The simple fact is that security zones are created a couple times of year on some part of the National Mall that restricts access. The Monuments and Memorials are sometimes impacted, sometimes not. The idea that these Monuments and Memorials have 24/7 unfettered access is not accurate.

SmokiesBackpacker -

re: "Jarvis and his crew were caught saying this last summer ( 'make the public feel the pain' of these shutdowns.")

If an NPS official really said that, and that expressed his goal for the shutdown (as opposed to the unavoidable result of a shutdown), then he was in the wrong.

As the above article points out, making a lot of people "feel the pain" is the underlying strategy of the politicians responsible for the shutdown, because they feel that's the only way they can generate enough pressure to force concessions from the opposition.
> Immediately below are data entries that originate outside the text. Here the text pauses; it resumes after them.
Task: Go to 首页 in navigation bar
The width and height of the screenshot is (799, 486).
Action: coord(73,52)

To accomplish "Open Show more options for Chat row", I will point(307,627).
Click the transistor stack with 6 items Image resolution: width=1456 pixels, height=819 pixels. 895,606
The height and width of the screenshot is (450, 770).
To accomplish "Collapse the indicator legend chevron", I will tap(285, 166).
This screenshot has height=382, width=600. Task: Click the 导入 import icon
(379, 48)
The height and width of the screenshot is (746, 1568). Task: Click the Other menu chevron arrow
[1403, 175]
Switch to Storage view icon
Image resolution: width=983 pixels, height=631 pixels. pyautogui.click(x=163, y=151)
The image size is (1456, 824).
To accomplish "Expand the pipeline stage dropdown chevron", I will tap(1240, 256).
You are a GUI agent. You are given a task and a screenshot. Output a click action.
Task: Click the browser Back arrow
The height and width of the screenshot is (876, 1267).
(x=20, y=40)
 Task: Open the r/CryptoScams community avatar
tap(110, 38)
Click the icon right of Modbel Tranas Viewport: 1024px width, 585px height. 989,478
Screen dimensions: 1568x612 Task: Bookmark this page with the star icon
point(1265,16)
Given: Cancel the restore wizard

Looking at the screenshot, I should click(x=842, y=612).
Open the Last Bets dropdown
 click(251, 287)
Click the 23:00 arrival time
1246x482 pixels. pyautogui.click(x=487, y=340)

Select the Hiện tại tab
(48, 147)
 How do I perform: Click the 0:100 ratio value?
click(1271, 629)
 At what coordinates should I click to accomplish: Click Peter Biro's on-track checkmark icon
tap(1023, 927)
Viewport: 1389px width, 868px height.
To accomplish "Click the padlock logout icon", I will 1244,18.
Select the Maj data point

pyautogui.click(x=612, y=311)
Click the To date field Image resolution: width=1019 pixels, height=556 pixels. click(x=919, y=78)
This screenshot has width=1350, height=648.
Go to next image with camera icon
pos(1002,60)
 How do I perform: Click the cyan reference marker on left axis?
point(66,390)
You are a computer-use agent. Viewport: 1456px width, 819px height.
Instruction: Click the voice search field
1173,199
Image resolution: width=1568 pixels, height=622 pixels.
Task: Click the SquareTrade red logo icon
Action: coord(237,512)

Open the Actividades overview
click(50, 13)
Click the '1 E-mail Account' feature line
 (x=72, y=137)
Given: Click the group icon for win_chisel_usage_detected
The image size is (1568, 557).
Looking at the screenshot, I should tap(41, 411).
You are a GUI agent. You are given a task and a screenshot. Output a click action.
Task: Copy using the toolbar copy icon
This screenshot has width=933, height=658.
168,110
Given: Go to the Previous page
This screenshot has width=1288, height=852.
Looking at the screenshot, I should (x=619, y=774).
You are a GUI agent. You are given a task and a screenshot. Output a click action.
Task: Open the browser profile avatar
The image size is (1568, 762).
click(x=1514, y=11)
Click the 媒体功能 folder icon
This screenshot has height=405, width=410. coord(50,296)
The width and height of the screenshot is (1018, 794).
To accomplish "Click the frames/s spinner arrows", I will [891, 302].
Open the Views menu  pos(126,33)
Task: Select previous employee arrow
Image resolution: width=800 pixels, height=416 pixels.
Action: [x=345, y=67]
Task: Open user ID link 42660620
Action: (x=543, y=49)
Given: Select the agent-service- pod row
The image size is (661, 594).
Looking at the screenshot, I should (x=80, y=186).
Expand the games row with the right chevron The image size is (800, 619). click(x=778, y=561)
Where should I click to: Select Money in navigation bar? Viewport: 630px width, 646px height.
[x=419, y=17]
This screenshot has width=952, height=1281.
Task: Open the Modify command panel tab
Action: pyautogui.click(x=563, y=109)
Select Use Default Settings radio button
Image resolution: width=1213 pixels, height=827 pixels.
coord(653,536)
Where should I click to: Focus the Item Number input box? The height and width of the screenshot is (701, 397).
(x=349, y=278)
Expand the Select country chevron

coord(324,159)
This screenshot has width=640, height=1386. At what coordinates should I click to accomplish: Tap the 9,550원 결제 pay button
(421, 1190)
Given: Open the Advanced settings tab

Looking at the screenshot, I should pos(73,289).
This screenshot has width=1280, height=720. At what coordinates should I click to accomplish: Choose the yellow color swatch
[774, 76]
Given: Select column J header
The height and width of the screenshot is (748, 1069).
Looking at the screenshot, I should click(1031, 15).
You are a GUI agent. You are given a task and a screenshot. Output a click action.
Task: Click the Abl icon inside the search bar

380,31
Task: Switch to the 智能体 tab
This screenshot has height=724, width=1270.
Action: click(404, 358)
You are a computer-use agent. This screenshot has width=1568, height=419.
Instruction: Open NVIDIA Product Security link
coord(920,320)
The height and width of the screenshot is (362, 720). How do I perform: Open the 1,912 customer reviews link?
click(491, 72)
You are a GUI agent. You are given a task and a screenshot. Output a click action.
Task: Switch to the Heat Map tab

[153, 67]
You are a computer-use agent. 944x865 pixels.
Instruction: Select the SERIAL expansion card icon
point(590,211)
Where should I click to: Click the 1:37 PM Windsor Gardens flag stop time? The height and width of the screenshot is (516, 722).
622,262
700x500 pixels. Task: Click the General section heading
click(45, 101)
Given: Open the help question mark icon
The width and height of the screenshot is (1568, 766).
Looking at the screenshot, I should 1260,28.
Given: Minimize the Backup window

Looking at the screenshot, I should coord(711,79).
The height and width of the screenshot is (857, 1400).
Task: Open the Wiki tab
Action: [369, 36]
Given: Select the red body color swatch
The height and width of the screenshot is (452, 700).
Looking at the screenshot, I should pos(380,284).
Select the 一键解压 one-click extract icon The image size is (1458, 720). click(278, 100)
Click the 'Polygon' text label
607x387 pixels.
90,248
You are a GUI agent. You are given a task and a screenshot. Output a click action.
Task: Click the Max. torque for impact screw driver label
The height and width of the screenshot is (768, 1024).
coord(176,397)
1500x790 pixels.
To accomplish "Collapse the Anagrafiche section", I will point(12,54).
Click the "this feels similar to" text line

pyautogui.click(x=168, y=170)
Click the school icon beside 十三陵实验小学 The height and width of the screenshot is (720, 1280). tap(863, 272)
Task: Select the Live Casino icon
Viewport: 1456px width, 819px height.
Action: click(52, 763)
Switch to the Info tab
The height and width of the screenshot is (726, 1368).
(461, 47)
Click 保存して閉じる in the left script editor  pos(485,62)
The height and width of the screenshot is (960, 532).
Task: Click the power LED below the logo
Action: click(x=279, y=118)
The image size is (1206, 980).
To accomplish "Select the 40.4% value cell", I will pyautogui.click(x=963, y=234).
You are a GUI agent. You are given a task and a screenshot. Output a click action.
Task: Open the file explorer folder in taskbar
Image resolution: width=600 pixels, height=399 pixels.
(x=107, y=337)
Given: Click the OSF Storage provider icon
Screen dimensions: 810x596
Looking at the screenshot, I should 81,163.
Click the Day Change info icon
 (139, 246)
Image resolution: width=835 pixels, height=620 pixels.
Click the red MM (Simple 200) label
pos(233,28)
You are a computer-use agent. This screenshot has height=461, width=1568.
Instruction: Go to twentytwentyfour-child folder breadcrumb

I'll have to side with ecbuck on this one by requesting a credible source for your statement about "Jarvis and his crew." If we're actually accusing someone of wrongdoing on this site, as opposed to merely stating our opinions, then we ought to provide documentation for our claim.

In accordance with the Antideficiency Act of 1870, the OMB instructed agencies to conduct an orderly "shutdown" of government activities that" obligate expeditures." NPS leaders interpreted this to mean closure of public access to NPS lands and roads "wherever possible." (I propose this should have been worded "wherever necessary to not obligate expeditures.")

The Antideficiency Act allows the government to continue activities that are needed "in case of emergency involving the safety of human life or the protection of property."

The Antideficiency Act of 1870 does not prohibt the public from accessing their public lands.

There is room, under the law, that allows NPS leadership to make choices that could allow the public limited and reasonable access to outdoor areas and private businesses when appropriate and that did not "obligate expeditures".

Choices are being made by the agency on how to implement an "orderly shutdown" as they have been instructed by the OMB . Some of these choices have been appropriate and warranted. Some have been mistakes. (The closure of Mount Vernon for example).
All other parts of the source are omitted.